The fungus seems to attack them in such a way that they end up frozen in a normal posture.  A few years ago I observed a similar fungus in action infesting a small congregation of native bees that resided upon the leaves of a rainforest tree. The bees obviously returned to these same leaves regularly, but at some point the fungus would overtake them and they would remain and ultimately die. There were bees in various states of infection; some were dead and completely covered, and others had a partial covering or traces of the fungus. Some appeared healthy and free to come and go, oblivious to the slowly spreading threat nearby.

What appears to be a Brown Huntsman (Heteropoda jugulans) beneath its death shroud.

A close-up of the same fungus-covered spider.
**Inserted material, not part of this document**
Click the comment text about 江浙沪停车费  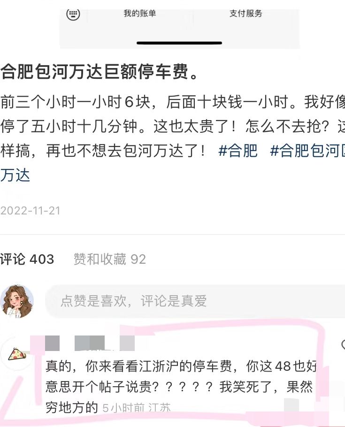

The bees. A 'healthy' bee sitting in the foreground with infected and dead bees surrounding it. Some nearby leaves had more healthy bees with less fungal activity.

Wednesday, March 23, 2011

A rare encounter

This is a Waterfall Frog, Litoria nannotis, one of several species of frogs from upper rainforest streams that has suffered serious population declines over the last 20 years. One of the factors involved in the decline of these species is Chytrid Fungus.

This species lives in rainforests and wet sclerophyll forests near waterfalls and cascades. They will often sit upon boulders beside or behind waterfalls. I spotted this particular frog's eye shine with my head-torch. It was sitting beside water cascading down a large rock face. Females deposit their eggs under rocks in the stream bed, and their algae-eating tadpoles are well adapted to swimming in strong currents.

Litoria nannotis, the endangered Waterfall Frog

Friday, March 11, 2011

That's no ant

A small black ant appeared in our insect rearing room yesterday. Initially I didn't take any notice; after all small black ants are everywhere here. I did take notice however when it jumped and then began lowering itself down from the table on a line of silk.

There are many species of jumping spiders which mimic ants. This one (Myrmarachne sp.) appears to mimic the black Rattle Ants (Polyrhachis spp.) which are common rainforest residents. Whether it feeds on the ants, or just relies on the look for protection I'm not sure.

The spider’s body has evolved to look remarkably like an insect. This is certainly impressive since spiders only have two body parts and insects have three. The spider's cephalothorax (combined head and chest) has a distinct double-hump giving the illusion of a separated head and thorax. The abdomen is glossy and shaped like that of the ant it mimics. Dealing with the issue of an extra set of legs is easy - the spider simply holds them up, and waves them around like an ants antennae. The pedipalps (feelers) are held close to the face in the same position as the ant’s mandibles would be, completing the facade.

The cephalothorax has two peaks giving the impression that the segements are divided.
The front pair of legs are held up and waved around like the antennae of an ant.

Unlike ants, this spider still has eight eyes. Like typical jumping spiders, the two anterior median eyes are huge giving the spider excellent vision.
The spider's exoskeleton even has an ant-like sheen to it.

Thursday, March 10, 2011

Rainforest yabby

This is a young Orange-fingered Yabby (Cherax wasselli) which we found just out of the water beside our local rainforest stream. They are semi-aquatic and burrow along the water line of creeks and water bodies. There are number of very similar species throughout eastern Queensland, however the group has not been studied well.

Most aquatic crustaceans can leave the water for periods of time as long as their gills (under the tail) remain moist.